Looking at who an email was sent by can help you identify whether an email attachment is malicious or not. BUT an attachment can be malicious even if you know the sender! If they’ve become infected, a malware program may send you emails from their email address, disguised as emails they’d send.
If you get an email from someone you don’t know with a questionable-looking attachment, it’s probably malware. If you receive a macro-enabled Office document from someone you’re not expecting one from, exercise extreme caution.
4. Be suspicious
When it comes to email attachments, you should exercise extreme caution and assume the worst. Don’t download or run an attachment unless you have a good reason to do so. If you’re not expecting an attachment, treat it with healthy suspicion. If it’s an image attachment, that’s probably okay. PDFs should be okay if you have the latest security patches, too. But if you’re not sure what something is, you shouldn’t run it.

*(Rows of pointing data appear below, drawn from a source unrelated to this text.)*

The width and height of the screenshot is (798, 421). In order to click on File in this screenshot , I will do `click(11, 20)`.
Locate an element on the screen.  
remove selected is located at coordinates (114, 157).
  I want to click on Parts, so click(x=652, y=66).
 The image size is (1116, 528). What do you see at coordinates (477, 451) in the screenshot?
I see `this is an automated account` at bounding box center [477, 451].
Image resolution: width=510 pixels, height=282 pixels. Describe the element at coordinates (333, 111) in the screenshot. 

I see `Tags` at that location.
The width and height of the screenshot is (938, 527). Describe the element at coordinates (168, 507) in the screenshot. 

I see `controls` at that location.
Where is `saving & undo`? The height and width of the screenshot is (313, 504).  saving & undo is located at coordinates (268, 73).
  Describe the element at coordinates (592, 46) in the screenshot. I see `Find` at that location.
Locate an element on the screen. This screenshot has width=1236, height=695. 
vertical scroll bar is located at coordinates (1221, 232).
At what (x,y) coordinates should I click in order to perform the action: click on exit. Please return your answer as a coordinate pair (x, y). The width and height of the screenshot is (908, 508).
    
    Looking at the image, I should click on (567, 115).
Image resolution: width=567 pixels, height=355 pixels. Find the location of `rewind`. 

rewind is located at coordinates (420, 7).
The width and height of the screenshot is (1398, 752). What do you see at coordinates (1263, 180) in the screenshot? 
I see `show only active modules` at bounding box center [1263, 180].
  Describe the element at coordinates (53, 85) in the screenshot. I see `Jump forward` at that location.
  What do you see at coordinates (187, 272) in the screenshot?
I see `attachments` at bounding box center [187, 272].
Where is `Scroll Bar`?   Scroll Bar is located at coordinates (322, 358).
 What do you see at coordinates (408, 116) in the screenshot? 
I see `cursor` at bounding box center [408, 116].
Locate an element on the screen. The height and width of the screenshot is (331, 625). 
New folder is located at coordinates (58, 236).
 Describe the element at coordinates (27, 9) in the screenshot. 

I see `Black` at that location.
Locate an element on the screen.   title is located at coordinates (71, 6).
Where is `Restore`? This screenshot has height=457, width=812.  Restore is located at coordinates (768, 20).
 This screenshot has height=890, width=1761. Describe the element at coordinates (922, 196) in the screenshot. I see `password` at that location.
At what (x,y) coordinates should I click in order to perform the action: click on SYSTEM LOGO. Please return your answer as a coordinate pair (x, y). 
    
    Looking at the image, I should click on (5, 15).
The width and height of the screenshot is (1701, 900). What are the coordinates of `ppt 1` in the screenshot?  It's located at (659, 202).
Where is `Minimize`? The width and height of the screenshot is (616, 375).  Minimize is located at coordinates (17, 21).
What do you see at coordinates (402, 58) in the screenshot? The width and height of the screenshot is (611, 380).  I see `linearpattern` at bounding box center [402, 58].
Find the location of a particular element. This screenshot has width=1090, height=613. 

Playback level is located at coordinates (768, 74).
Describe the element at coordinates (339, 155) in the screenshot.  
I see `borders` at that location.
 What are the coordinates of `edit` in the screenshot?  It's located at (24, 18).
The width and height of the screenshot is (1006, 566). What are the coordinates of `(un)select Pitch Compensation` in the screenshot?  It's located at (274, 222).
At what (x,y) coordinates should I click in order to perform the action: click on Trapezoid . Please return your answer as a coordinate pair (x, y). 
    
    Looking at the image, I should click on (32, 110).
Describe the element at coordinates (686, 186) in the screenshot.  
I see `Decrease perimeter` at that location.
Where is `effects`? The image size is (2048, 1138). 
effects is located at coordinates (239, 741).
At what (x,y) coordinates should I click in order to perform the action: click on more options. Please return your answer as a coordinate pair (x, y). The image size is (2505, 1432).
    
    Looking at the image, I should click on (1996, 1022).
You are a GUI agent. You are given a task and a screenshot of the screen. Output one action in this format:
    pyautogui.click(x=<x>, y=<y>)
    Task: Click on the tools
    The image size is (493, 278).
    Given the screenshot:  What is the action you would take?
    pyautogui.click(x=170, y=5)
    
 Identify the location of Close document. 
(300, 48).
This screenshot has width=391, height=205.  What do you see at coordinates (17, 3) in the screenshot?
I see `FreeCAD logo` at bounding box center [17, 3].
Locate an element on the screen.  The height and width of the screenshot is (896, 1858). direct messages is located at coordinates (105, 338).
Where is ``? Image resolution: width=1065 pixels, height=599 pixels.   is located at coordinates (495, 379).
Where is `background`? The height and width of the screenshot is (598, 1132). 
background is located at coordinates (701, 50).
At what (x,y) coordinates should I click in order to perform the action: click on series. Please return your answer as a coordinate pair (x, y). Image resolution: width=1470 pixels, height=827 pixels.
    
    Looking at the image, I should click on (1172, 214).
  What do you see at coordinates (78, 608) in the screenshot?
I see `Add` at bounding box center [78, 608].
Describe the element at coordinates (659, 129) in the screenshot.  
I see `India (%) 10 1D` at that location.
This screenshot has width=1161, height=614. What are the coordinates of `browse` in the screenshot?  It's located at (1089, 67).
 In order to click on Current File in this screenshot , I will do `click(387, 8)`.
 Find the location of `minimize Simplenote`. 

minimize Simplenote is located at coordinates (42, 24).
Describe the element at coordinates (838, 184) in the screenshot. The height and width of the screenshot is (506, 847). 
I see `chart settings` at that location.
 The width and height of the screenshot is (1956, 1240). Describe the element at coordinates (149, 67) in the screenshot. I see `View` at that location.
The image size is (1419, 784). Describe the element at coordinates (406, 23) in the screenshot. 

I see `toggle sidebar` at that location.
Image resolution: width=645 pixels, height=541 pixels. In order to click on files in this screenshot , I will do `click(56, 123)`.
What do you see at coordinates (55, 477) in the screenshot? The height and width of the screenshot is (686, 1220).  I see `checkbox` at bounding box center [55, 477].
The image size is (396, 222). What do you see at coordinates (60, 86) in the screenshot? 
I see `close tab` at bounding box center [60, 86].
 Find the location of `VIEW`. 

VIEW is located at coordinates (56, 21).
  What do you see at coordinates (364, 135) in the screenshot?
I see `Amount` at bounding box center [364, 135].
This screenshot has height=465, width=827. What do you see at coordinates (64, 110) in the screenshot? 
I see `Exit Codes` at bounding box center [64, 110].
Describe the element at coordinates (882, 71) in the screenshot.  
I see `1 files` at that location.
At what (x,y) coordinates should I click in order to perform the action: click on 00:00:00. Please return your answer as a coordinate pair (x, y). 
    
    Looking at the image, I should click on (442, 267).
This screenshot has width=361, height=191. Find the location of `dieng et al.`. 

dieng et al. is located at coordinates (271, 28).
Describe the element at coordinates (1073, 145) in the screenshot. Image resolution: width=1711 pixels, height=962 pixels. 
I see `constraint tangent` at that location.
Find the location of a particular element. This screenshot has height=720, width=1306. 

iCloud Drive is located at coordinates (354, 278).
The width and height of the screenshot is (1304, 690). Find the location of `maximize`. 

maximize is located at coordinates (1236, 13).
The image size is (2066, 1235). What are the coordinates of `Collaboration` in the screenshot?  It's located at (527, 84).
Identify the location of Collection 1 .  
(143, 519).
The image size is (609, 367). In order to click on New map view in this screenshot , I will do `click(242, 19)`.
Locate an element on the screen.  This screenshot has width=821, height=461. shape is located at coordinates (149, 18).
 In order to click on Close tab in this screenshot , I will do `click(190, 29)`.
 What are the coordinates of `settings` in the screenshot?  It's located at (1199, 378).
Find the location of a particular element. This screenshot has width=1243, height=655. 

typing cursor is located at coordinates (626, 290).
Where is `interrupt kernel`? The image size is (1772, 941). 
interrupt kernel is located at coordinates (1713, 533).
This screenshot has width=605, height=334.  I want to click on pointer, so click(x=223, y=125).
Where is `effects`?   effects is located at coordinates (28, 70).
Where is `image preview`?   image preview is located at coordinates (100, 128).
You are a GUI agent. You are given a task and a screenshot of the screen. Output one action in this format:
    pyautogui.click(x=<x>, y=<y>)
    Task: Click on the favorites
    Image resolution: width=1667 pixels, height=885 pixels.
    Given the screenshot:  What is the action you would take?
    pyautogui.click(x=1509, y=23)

Your webmail client’s preview features can also help. You can preview PDF files, documents, images, and other types of files in your browser without actually downloading them to your computer.
5. Be aware of encrypted archives
In an attempt to make it around email filters, someone may email you malicious file attachments in an archive — especially an encrypted one. For example, you may receive an email with a .zip, or .rar, file and its password. You’d need to download the archive file and extract its contents with the password to access them.
The password-protection — or encryption — on the archive prevents email scanners and antivirus programs from examining it, so it’s very possible that the archive could contain malware. Of course, password-protected archives are also an effective way to email sensitive files.
So, in summary, to prevent your business from falling foul to Phishing:
- It is vitally important to have the latest security patches so malicious types of these files can’t infect you via security holes in Adobe Reader or Microsoft Office.
- Always double check the source if you’re unsure, even if this means calling up the office or person who sent the email
- Stay up to date on the latest scams and security threats. Sites such as The Hacker News can help keep your business in the loop
- Make sure all software, operating systems and browsers are updated with the latest patches
- Always retype the URL of any link you receive into your browser before automatically clicking it (if your hover your pointer over a link in an email, the true URL will be shown).
- Remember, although opening some emails won’t cause a Virus, Malware or Ransomware; opening the email will be an indication to the hackers that your email address is active and that you are likely to open their emails.
- The true identity of the email sender can be found by looking at the sender’s email address. This is normally be found at the top of the email next to the name.
- If you are still unsure whether the email is genuine and you are curious of clicking the link, hovering your mouse pointer over the link in Laptop or PC (Do Not Click) will show you the destination of the link. If this again doesn’t contain the correct web address of the company, it is more than likely a spam email.